EXCERPT TO READ –

- Interactive map of Shaarey Zedek Cemetery

Details
- Established: 1894
- Location: 230 Armstrong Avenue, Winnipeg
- Country: Canada
- Coordinates: 49°56′44″N 97°06′54″W﻿ / ﻿49.94556°N 97.11500°W
- Owned by: Shaarey Zedek Synagogue
- Size: 4 hectares (9.9 acres)
- Website: www.shaareyzedek.mb.ca/funeral_and_cemetery/funerals_and_cemetery.htm
- Find a Grave: Shaarey Zedek Cemetery

= Shaarey Zedek Cemetery (Winnipeg) =

Jewish cemetery in Manitoba, Canada

Shaarey Zedek Cemetery is a Conservative Jewish burial ground in the North End of Winnipeg, Manitoba, Canada. Operated by the Shaarey Zedek Synagogue, it is the largest Jewish cemetery in the Canadian Prairies, with more than 8,000 graves as of 1996. In 2012, a Jewish interfaith burial ground was installed in a fenced-off section with a separate entrance to accommodate interment of Jews alongside their non-Jewish spouses. The cemetery features a war memorial honouring Winnipeg residents who fell in World War I and World War II.

==History==
Shaarey Zedek Synagogue, the oldest Jewish synagogue in Winnipeg, was built in the late 1880s and dedicated in March 1890. A synagogue committee arranged for the purchase of 4 hectare of land in the West Kildonan area of the city for the establishment of a cemetery; the Shaarey Zedek Cemetery was dedicated in 1894. The first burial took place that same year. Shaarey Zedek Cemetery was the second Jewish burial ground to be established in the province of Manitoba, the first being the Children of Israel Cemetery established in Transcona, Winnipeg, in 1883. As the latter cemetery was prone to flooding, it was closed in the early 1930s in preference to burials at Shaarey Zedek Cemetery.

PROBLEMS TO SOLVE –
[1] Using the Shaarey Zedek Cemetery article, what are the answers to these?
(a) What street address does it give for the cemetery?
(b) How many graves did the cemetery have as of 1996?
(c) In what month and year was Shaarey Zedek Synagogue dedicated?
[2] Does the Shaarey Zedek Cemetery article support each statement below? Answer yes or no, and quote the words that decide it.
(a) Shaarey Zedek Cemetery was the first Jewish burial ground established in Manitoba.
(b) The interfaith section installed in 2012 has its own entrance.
(c) The war memorial honours only those who fell in World War I.
[3] Can you write the next part of the Shaarey Zedek Cemetery article, starting after its last sentence?

SOURCE MATERIAL –

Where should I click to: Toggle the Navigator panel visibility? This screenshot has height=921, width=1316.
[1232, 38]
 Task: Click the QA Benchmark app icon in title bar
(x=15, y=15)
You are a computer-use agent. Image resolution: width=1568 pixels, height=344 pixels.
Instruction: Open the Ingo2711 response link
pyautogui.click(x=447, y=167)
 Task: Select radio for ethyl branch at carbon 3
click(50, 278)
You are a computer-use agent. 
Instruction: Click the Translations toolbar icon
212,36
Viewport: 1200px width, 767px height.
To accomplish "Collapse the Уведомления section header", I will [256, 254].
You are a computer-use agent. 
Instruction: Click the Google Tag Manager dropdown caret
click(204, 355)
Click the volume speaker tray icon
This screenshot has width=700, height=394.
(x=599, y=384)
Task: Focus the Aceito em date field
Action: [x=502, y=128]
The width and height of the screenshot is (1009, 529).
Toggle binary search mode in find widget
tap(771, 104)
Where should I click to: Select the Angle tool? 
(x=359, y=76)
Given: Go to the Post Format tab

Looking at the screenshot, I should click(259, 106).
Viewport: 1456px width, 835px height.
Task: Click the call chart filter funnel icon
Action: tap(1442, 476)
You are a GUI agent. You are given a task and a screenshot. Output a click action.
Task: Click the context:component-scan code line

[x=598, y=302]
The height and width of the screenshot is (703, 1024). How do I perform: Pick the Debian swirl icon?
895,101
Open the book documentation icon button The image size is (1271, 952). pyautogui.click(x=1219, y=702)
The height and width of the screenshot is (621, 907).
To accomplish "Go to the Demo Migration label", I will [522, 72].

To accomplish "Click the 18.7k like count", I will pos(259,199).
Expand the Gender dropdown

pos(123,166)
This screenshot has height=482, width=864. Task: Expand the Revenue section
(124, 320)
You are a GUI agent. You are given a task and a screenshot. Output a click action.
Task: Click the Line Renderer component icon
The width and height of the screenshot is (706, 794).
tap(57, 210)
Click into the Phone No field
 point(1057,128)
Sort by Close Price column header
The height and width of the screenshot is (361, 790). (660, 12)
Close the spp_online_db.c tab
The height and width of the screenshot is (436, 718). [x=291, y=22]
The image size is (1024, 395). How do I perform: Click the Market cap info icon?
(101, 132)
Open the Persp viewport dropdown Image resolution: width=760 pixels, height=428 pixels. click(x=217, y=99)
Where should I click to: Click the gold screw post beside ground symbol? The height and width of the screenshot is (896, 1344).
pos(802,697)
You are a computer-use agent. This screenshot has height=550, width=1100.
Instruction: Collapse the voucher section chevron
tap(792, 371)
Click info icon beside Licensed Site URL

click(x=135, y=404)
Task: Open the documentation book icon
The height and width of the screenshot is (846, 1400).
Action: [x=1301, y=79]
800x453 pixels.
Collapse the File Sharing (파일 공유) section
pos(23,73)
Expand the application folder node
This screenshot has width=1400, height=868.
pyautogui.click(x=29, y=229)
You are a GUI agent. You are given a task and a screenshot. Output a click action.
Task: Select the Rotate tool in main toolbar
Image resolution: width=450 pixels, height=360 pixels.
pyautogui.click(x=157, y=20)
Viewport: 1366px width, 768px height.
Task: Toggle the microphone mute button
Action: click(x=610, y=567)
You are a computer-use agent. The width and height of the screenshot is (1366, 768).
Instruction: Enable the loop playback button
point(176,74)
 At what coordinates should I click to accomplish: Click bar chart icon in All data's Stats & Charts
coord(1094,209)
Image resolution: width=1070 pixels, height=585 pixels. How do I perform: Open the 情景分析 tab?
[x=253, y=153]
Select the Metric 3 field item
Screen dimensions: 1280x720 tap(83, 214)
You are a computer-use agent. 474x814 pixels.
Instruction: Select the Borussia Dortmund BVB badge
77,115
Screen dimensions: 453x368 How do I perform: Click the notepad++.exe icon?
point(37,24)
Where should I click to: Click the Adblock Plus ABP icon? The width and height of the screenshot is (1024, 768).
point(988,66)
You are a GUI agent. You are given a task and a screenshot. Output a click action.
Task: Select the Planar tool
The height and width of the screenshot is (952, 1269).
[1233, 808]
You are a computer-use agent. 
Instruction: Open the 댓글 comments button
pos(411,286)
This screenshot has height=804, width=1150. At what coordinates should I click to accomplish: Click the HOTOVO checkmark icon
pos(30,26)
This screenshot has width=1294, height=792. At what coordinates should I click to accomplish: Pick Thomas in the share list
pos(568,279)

OUTPUTS IN ORDER –
[1]
(a) 230 Armstrong Avenue, Winnipeg
(b) More than 8,000
(c) March 1890

[2]
(a) No: "Shaarey Zedek Cemetery was the second Jewish burial ground to be established in the province of Manitoba"
(b) Yes: "a fenced-off section with a separate entrance"
(c) No: "honouring Winnipeg residents who fell in World War I and World War II"

[3]
==Description==
Shaarey Zedek Cemetery is the largest Jewish cemetery in the Canadian Prairies. In 1996 the cemetery contained more than 8,000 graves. There are two ohelim (mausoleums) on the grounds, erected in 1917 and 1947, which house the remains of important local rabbis. One contains the graves of Rabbi Shmuel Abba Twersky, the Makarover Rebbe of Winnipeg, and his rebbetzin; the other is the burial site of Rabbi Schulim Gruber, a Torah scholar from Eastern Europe who taught cheder classes in his Winnipeg home. The cemetery also has unmarked plots for the burial of genizah.

Most but not all graves have headstones. In keeping with Jewish tradition, the graves are positioned in rows that run on a north–south axis, so that the front of all graves faces east, toward Jerusalem. Wives are always buried to the right of their husbands.

According to the Commonwealth War Graves Commission, the cemetery includes three Commonwealth war graves from World War I, and four from World War II.

A large family plot reserved for the Bronfman family, of which Samuel Bronfman was the most prominent member, being president of the Canadian Jewish Congress from 1939 to 1962, contains only three graves. These belong to Samuel's parents, Ekiel (Yechiel) and Minnie (Mindel) Bronfman, and his baby sister, Minette.

A fifteen-year project to create a photographic record of every Jewish gravestone in Manitoba, and input information from the stones into a database, began in 1996 under the auspices of the Jewish Heritage Centre of Western Canada. Shaarey Zedek Cemetery was one of the province's nine Jewish cemeteries included in this project.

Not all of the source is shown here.